THINGS TO DO
1. Answer these questions about the post on the English Bible:
(a) Which verse did the pastor say could not be understood without knowing Greek?
(b) What Greek word for "new" did the pastor base his argument on?
(c) What short answer does the post give to whether there is much of a disconnect between the original languages and most modern English translations?
2. In the entries, write out the stretch from "Click the help icon beside Powrót do Polski" through "Action: click(x=447, y=480)" again, replacing "Viewport" with "Screen size" and leaving everything else unchanged.

~ 18 September 2006 ~

English To You, But Greek To Him

Is the English Bible that much of a mystery that those not schooled in Koine Greek or Biblical Hebrew cannot understand it? That seems to be the impression that some give, including the pastor of the church my family visited last weekend.

This pastor’s argument was that you couldn’t understand the following verse without knowing Greek:

Then I saw a new heaven and a new earth, for the first heaven and the first earth had passed away, and the sea was no more.
Revelation 21:1 [ESV]

The basis for his argument was that the Greek word for new (kainos), didn’t mean “new” in this case. He said, “It means new as opposed to old — a fresh heaven and earth — something your English Bible doesn’t convey.”

“Huh,” you say?

Don’t worry, I was just as confused. This pastor, however, seemed quite sure of his superior knowledge as to the “real” meaning of the word “new.” After all, doesn’t it really depend upon what “is” is?

Is there really that much of a disconnect between the original languages and most modern English translations? The short answer is no.

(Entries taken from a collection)
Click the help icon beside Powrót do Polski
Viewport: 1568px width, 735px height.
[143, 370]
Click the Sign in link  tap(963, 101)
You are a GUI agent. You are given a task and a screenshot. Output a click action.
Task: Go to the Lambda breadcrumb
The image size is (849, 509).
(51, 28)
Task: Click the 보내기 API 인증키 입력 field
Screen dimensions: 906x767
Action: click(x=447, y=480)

---

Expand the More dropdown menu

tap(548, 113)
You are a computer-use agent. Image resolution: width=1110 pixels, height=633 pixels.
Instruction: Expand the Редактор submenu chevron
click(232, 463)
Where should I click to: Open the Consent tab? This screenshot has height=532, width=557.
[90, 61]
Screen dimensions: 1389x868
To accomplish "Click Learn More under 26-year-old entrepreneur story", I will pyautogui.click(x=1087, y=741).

==

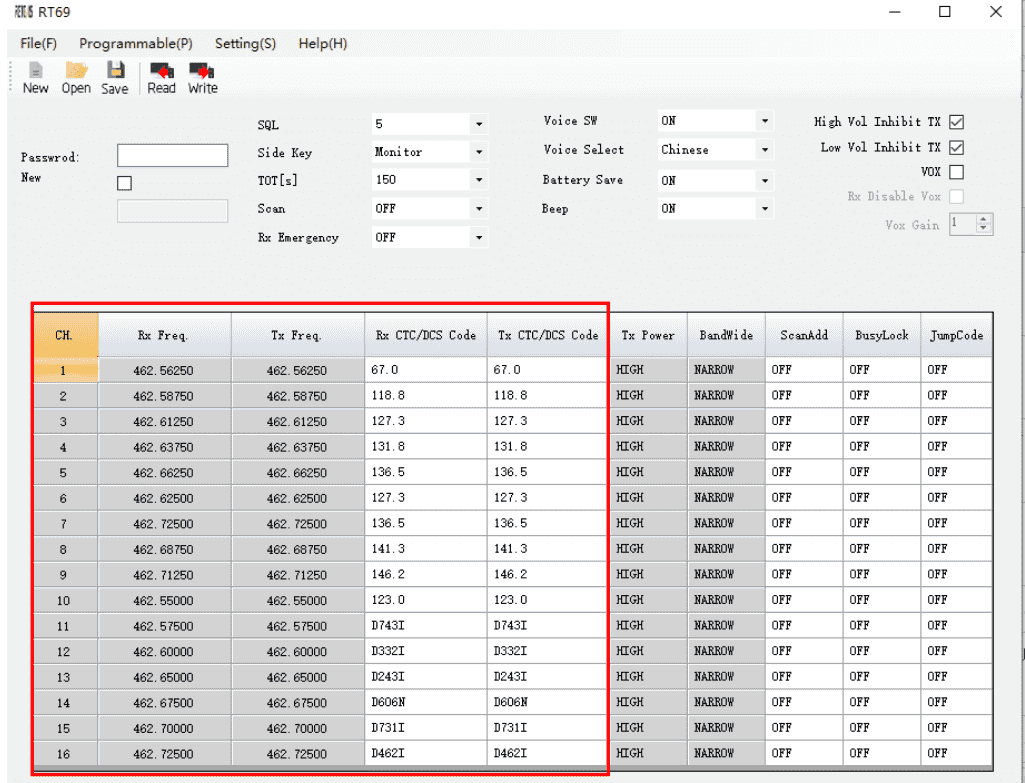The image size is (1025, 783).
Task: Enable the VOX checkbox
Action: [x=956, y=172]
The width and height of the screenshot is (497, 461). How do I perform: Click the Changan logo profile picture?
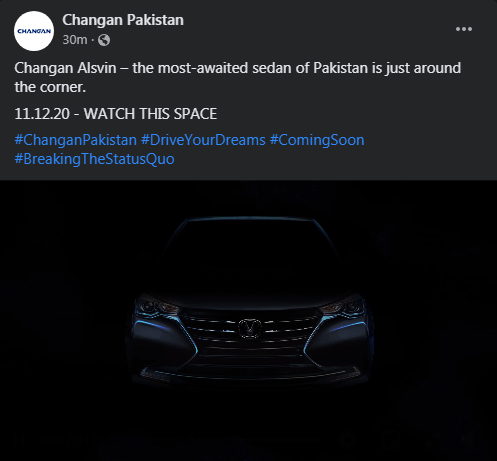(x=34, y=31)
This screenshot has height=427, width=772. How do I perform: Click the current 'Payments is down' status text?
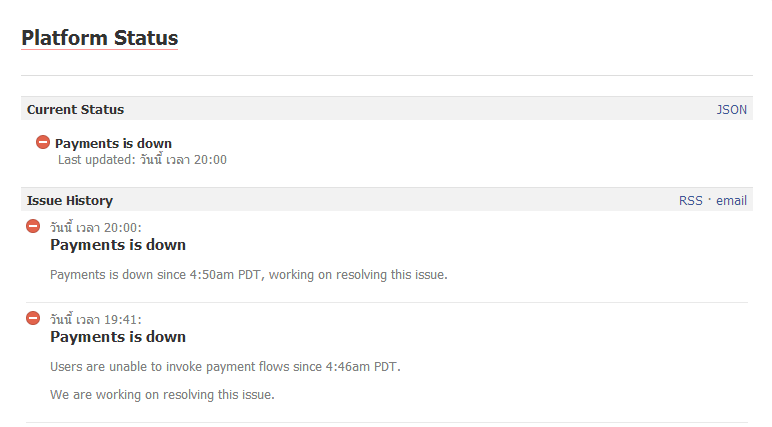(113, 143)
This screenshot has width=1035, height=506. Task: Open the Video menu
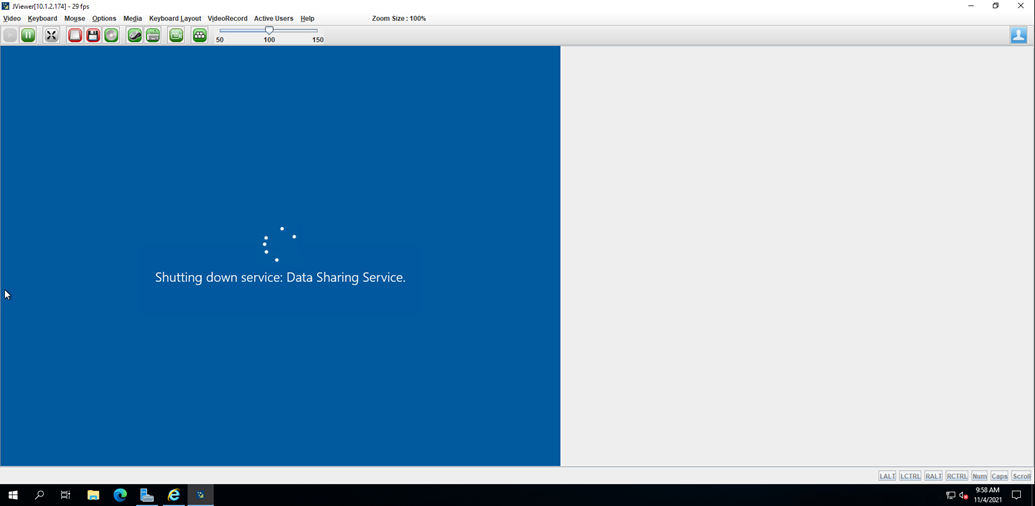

ANSWERS FOR THE TASKS
1.
(a) Revelation 21:1
(b) Kainos
(c) No

2.
Click the help icon beside Powrót do Polski
Screen size: 1568px width, 735px height.
[143, 370]
Click the Sign in link  tap(963, 101)
You are a GUI agent. You are given a task and a screenshot. Output a click action.
Task: Go to the Lambda breadcrumb
The image size is (849, 509).
(51, 28)
Task: Click the 보내기 API 인증키 입력 field
Screen dimensions: 906x767
Action: click(x=447, y=480)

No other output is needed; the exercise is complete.